My hallucinations are like a phone call without headphones or an earpiece. I’ve “spoken” with my therapist and psychiatrist virtually. In my bedroom and my head.
And my hallucinations sound like there is a TV on in that background. That, or a radio station only I can hear. Plus, most of my hallucinations go unnoticed. The conversations are as real to me as any other. As natural as my right arm.
Some of the “voices” are passive. Annoying, yes, but not threatening or aggressive. They pester me but do not put me down. Some of the “voices” are insightful. They tell me what I should do, how I should act, and what I should feel. And some of the “voices” are cold. Callous. They mock and criticize me. They are constantly putting me down. But they are always with me, be it friend or foe.

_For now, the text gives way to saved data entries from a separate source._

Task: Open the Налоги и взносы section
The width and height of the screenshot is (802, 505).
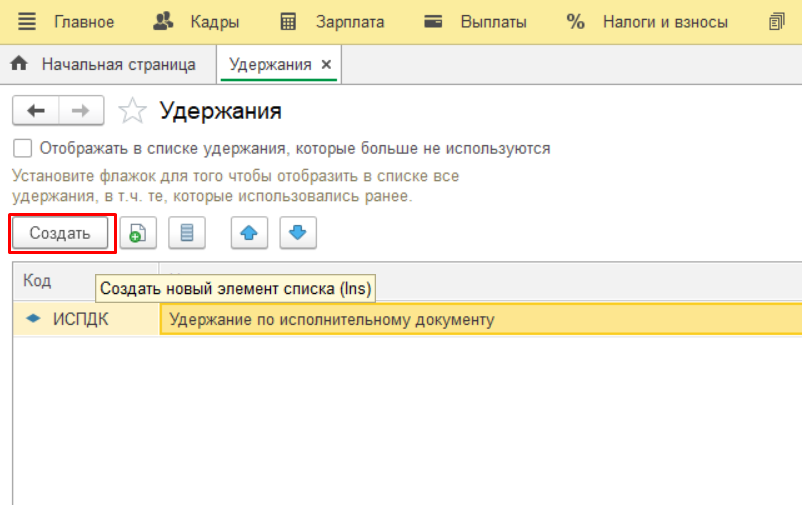Action: pos(648,22)
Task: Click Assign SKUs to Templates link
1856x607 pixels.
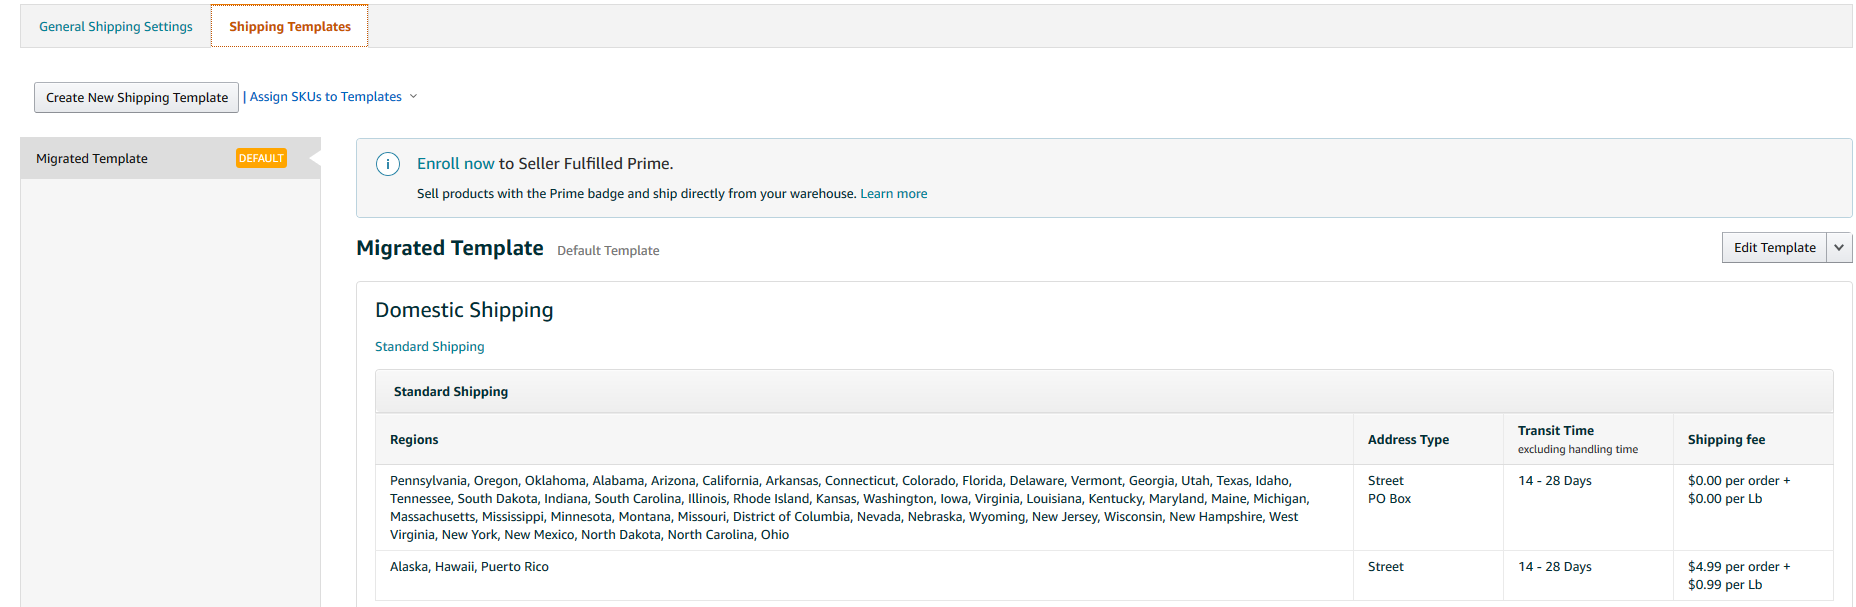Action: 325,97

I know this sounds crazy. It is. I have a legitimate diagnosis, after all. Bipolar, with mixed moods. I also live with PTSD and anxiety, and while the former doesn’t cause hallucinations, the latter makes me talk to myself. It causes me to have frantic, panic-induced conversations in my head. And these, when mixed with auditory hallucinations, can be a lot. Too many voices to listen to. To hear. It’s like being at a concert and trying to pinpoint a single sound.
“Psychosis is a symptom of a condition, not a disorder. People experiencing psychosis may have hallucinations or delusions,” an article on Healthline explains. “Sometimes, a person with bipolar disorder may experience symptoms of psychosis. This often occurs during a severe episode of mania or depression.” And this is true of me. I hear the voices when I am manic and (usually) when I am off my meds.

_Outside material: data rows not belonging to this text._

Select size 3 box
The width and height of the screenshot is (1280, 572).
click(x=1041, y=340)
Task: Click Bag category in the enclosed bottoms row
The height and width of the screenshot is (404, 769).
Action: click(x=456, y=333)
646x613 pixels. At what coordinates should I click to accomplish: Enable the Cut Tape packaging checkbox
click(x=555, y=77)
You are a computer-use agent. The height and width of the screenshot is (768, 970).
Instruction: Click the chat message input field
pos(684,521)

The good news is, my medication does help me manage the voices. When I take said pills, I am able to silence the chatter in my head. But stress can cause the voices to return. Depression can cause me to stop my medication. When I am too downtrodden to care I miss doses. I choose to sleep over standing up, and mania is a tricky beast. She tells me I don’t want the pills. I don’t need the pills. She tells me these “voices” are my friend. So I fight this fight regularly. I cycle constantly, and I talk to strangers. I have conversations with my bedding, pillows, and walls.

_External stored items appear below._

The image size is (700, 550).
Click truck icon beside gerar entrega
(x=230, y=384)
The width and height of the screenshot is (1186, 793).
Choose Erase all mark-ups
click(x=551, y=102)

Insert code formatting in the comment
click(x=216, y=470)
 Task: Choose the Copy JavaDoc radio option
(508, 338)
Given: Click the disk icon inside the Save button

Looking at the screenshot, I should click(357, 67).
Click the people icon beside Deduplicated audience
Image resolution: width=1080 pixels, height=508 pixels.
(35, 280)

“Psychosis in bipolar disorder can happen during manic or depressive episodes but it’s more common during episodes of mania,” the article on Healthline continues. “Many people believe that psychosis is a sudden, severe break with reality. But psychosis usually develops slowly,” with sleep deprivation, faltering hormone levels, and sex being a driving cause — i.e. females are more likely to experience bipolar psychosis than males.
But in spite of it all, I’m fighting. While I am currently off my meds, I’m still trying, and I will keep maintaining as long as I can. Because sometimes the “voices” are my enemy, but sometimes they feel like my only (and oldest) friend.